Activity: Each entry must be duplicated precisely, with nothing left out.

Input data:

-- Opening Marker --

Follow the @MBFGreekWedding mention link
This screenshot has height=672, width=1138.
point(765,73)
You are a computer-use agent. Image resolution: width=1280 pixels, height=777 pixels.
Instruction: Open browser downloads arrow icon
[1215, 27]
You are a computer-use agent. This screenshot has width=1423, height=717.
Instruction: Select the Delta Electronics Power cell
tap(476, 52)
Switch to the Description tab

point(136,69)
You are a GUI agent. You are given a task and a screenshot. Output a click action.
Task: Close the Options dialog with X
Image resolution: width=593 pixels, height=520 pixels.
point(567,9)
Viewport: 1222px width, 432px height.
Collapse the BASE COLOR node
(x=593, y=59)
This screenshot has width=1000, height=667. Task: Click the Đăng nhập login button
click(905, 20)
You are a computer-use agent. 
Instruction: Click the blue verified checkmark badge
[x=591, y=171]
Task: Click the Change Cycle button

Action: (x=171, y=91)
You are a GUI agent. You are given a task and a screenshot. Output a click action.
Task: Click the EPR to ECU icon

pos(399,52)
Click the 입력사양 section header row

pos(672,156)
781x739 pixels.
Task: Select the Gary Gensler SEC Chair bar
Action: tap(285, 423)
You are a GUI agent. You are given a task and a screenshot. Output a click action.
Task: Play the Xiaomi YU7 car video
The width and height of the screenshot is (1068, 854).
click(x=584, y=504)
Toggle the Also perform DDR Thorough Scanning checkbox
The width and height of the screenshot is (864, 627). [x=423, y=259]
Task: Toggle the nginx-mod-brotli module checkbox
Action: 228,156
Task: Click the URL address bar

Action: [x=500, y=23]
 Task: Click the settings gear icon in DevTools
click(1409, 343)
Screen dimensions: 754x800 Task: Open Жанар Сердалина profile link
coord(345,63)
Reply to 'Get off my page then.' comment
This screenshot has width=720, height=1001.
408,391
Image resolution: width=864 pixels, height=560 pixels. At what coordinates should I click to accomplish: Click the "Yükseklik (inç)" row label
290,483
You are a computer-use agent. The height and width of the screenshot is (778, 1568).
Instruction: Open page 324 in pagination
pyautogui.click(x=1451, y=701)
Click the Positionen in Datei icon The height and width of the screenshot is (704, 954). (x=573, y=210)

-- Closing Marker --

Answer space:
Follow the @MBFGreekWedding mention link
This screenshot has height=672, width=1138.
point(765,73)
You are a computer-use agent. Image resolution: width=1280 pixels, height=777 pixels.
Instruction: Open browser downloads arrow icon
[1215, 27]
You are a computer-use agent. This screenshot has width=1423, height=717.
Instruction: Select the Delta Electronics Power cell
tap(476, 52)
Switch to the Description tab

point(136,69)
You are a GUI agent. You are given a task and a screenshot. Output a click action.
Task: Close the Options dialog with X
Image resolution: width=593 pixels, height=520 pixels.
point(567,9)
Viewport: 1222px width, 432px height.
Collapse the BASE COLOR node
(x=593, y=59)
This screenshot has width=1000, height=667. Task: Click the Đăng nhập login button
click(905, 20)
You are a computer-use agent. 
Instruction: Click the blue verified checkmark badge
[x=591, y=171]
Task: Click the Change Cycle button

Action: (x=171, y=91)
You are a GUI agent. You are given a task and a screenshot. Output a click action.
Task: Click the EPR to ECU icon

pos(399,52)
Click the 입력사양 section header row

pos(672,156)
781x739 pixels.
Task: Select the Gary Gensler SEC Chair bar
Action: tap(285, 423)
You are a GUI agent. You are given a task and a screenshot. Output a click action.
Task: Play the Xiaomi YU7 car video
The width and height of the screenshot is (1068, 854).
click(x=584, y=504)
Toggle the Also perform DDR Thorough Scanning checkbox
The width and height of the screenshot is (864, 627). [x=423, y=259]
Task: Toggle the nginx-mod-brotli module checkbox
Action: 228,156
Task: Click the URL address bar

Action: [x=500, y=23]
 Task: Click the settings gear icon in DevTools
click(1409, 343)
Screen dimensions: 754x800 Task: Open Жанар Сердалина profile link
coord(345,63)
Reply to 'Get off my page then.' comment
This screenshot has width=720, height=1001.
408,391
Image resolution: width=864 pixels, height=560 pixels. At what coordinates should I click to accomplish: Click the "Yükseklik (inç)" row label
290,483
You are a computer-use agent. The height and width of the screenshot is (778, 1568).
Instruction: Open page 324 in pagination
pyautogui.click(x=1451, y=701)
Click the Positionen in Datei icon The height and width of the screenshot is (704, 954). (x=573, y=210)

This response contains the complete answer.